> Work to complete:
From the records below, keep only the lines that contain the word "Mark" and copy each of them in full.

> Entries:
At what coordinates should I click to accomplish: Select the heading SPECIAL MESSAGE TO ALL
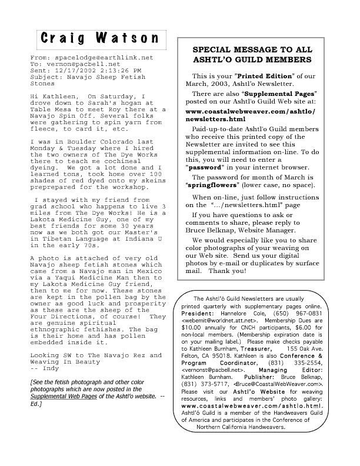tap(257, 49)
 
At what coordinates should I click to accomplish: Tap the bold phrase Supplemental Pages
tap(285, 93)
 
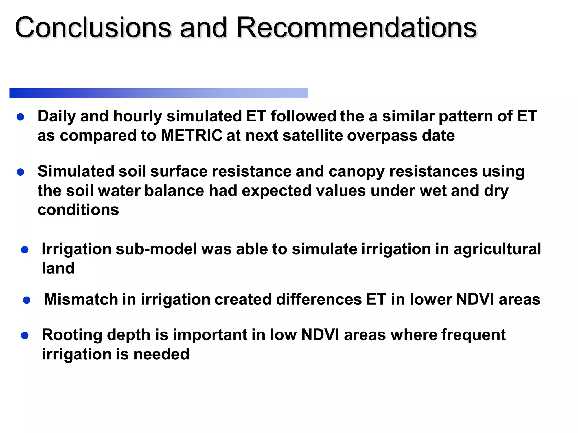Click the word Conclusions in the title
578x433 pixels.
93,28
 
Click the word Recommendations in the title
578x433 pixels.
356,28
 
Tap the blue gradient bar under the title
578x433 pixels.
159,93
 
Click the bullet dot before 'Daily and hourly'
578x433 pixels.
20,117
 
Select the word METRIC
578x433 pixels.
191,136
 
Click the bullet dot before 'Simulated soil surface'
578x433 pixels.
20,172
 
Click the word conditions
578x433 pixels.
78,210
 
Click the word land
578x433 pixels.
58,268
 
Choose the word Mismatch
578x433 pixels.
81,299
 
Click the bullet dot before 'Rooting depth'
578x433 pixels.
25,335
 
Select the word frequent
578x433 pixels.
473,335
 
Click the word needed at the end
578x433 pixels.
161,354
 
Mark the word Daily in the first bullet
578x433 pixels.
57,116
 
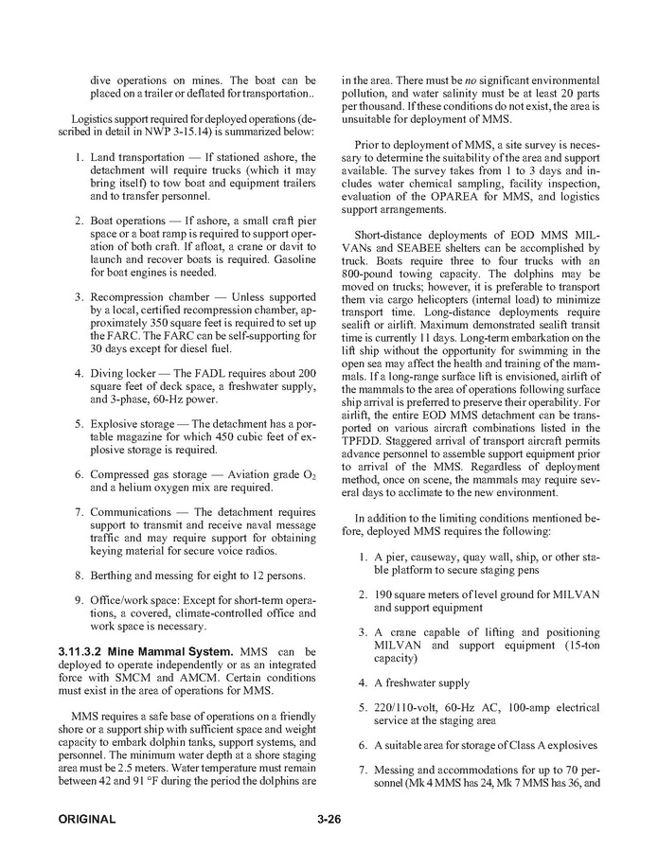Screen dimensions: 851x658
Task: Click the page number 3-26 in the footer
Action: click(x=329, y=819)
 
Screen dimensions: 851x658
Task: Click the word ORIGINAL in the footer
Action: click(x=86, y=819)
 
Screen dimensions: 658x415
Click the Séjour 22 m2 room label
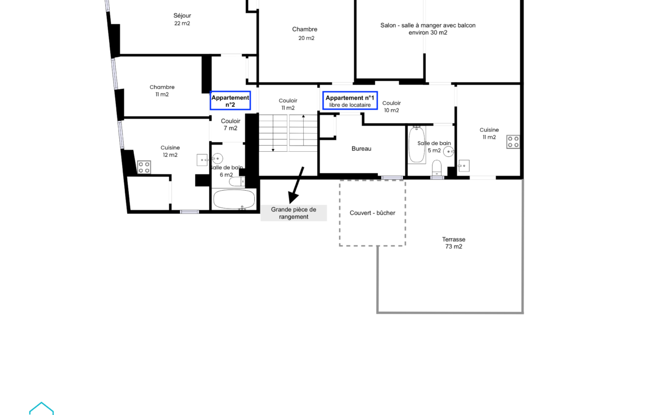pos(182,19)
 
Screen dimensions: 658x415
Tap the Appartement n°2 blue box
pos(231,101)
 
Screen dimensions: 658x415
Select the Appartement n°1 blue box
pos(350,101)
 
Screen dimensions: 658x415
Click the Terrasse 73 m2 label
pos(454,243)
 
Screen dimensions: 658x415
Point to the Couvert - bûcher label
pos(373,213)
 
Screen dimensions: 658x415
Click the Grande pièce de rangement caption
pos(294,213)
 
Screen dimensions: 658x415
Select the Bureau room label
pos(361,148)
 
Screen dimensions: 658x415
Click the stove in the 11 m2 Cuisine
pos(513,141)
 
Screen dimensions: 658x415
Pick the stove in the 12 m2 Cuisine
pos(144,167)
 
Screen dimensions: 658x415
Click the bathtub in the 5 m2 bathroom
pos(417,145)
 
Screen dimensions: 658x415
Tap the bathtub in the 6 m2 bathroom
pos(234,199)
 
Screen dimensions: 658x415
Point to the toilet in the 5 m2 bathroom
pos(437,168)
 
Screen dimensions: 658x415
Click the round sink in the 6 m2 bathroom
pos(218,159)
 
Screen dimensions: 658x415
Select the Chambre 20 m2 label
pos(305,34)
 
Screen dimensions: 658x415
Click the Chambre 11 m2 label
pos(162,91)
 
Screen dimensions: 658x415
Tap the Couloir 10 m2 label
pos(391,107)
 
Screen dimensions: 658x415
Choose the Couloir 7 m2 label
pos(231,125)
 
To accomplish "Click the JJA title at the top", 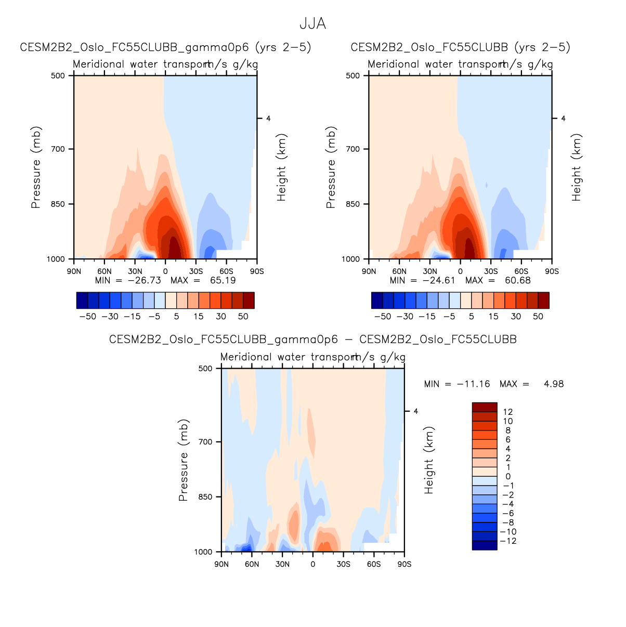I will [312, 24].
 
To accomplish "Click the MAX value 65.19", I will [223, 280].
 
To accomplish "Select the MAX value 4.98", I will [553, 384].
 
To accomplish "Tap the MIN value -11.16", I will [473, 384].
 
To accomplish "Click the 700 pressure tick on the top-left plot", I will [58, 149].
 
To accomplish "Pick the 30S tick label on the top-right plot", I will [491, 271].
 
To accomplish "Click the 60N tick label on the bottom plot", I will [252, 564].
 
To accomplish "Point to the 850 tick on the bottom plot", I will [206, 497].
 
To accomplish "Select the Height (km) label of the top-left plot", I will [282, 167].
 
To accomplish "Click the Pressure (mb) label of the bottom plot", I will [183, 460].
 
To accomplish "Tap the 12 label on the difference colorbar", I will [508, 412].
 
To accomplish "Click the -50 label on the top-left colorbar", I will [87, 316].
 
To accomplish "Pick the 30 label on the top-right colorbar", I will [516, 316].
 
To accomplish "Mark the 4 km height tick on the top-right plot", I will [563, 119].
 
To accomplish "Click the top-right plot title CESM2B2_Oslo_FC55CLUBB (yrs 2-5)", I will [460, 47].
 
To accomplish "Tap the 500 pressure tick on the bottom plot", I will [206, 369].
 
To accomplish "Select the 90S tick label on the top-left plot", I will [257, 271].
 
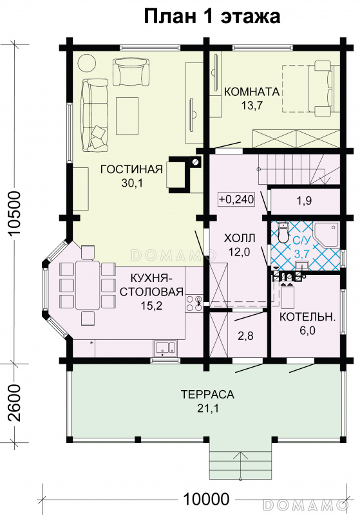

> Exercise answer:
Mark the word Daily in the first bullet
To accomplish "Mark the 4 km height tick on the top-right plot", I will [563, 119].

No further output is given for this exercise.